Paradise Valley Family Law | Inheritance and Divorce
Your inheritance starts as your separate property under Arizona law. The harder question is whether it stayed that way after it was received, deposited, invested, spent, titled, or mixed with community assets.
By Tali Best Collins, Esq. | Managing Partner, Best Law Firm
Last reviewed: June 2026
The short answer is no. Inheritance questions come up in almost every high net worth divorce I handle. A parent dies and leaves a child a significant amount of money. A grandparent’s estate passes down real estate that has been in the family for decades. A trust distribution arrives during the marriage. A life insurance policy pays out. The question is almost always the same: is that inheritance mine, or does my spouse have a claim to it?
Your inheritance is your separate property under Arizona law. Your spouse has no claim to it. But the longer explanation matters: what happens after you receive the inheritance determines whether it stays yours or whether it enters the vague territory of commingling.
If your marriage is intact and you have inherited or expect to inherit significant assets, these are the practical steps that help protect those assets if divorce ever becomes necessary.
Maintain inherited funds in an account titled in your name alone. Do not deposit community money into that account.
Keep probate records, trust distribution statements, bank confirmations, estate accounting, and original deposit records.
Inherited real estate titled only in your name is very different from property quitclaimed or deeded jointly.
A prenup or postnup can protect inherited property much more cleanly than litigation after commingling has already happened.
Arizona is a community property state. The general rule is that property acquired during the marriage belongs to both spouses equally. But the law carves out clear exceptions for property acquired by gift, devise, or descent, and for property that was owned before marriage. An inheritance falls squarely within that exception. It is your sole and separate property from the moment you receive it, regardless of when during the marriage it arrived. Source: A.R.S. § 25-213.
Sole and separate property means exactly what it sounds like. It belongs to you alone and it is not subject to being split in a divorce. Your spouse has no community property claim to it and the court cannot award it to them as part of the community estate.
That is the starting point. What happens next depends on you.
For a broader explanation of this issue, read What Happens If I Inherit Money During My Marriage?

> [Data block]:

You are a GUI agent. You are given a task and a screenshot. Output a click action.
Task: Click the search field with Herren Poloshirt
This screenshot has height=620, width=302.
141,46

> [Prompt A]: Revise the part of the inheritance and divorce page that begins at the words "If your marriage" and stops after "has already happened.", replacing "prenup" with "prenuptial agreement".
> [Prompt B]:
Answer these questions about the inheritance and divorce page:
(i) When was the page last reviewed?
(ii) What kind of state does it call Arizona?
(iii) Which statute does it give as the source for the rule on inherited property?

> [Exercise solution A]:
If your marriage is intact and you have inherited or expect to inherit significant assets, these are the practical steps that help protect those assets if divorce ever becomes necessary.
Maintain inherited funds in an account titled in your name alone. Do not deposit community money into that account.
Keep probate records, trust distribution statements, bank confirmations, estate accounting, and original deposit records.
Inherited real estate titled only in your name is very different from property quitclaimed or deeded jointly.
A prenuptial agreement or postnup can protect inherited property much more cleanly than litigation after commingling has already happened.

> [Exercise solution B]:
(i) June 2026
(ii) A community property state
(iii) A.R.S. § 25-213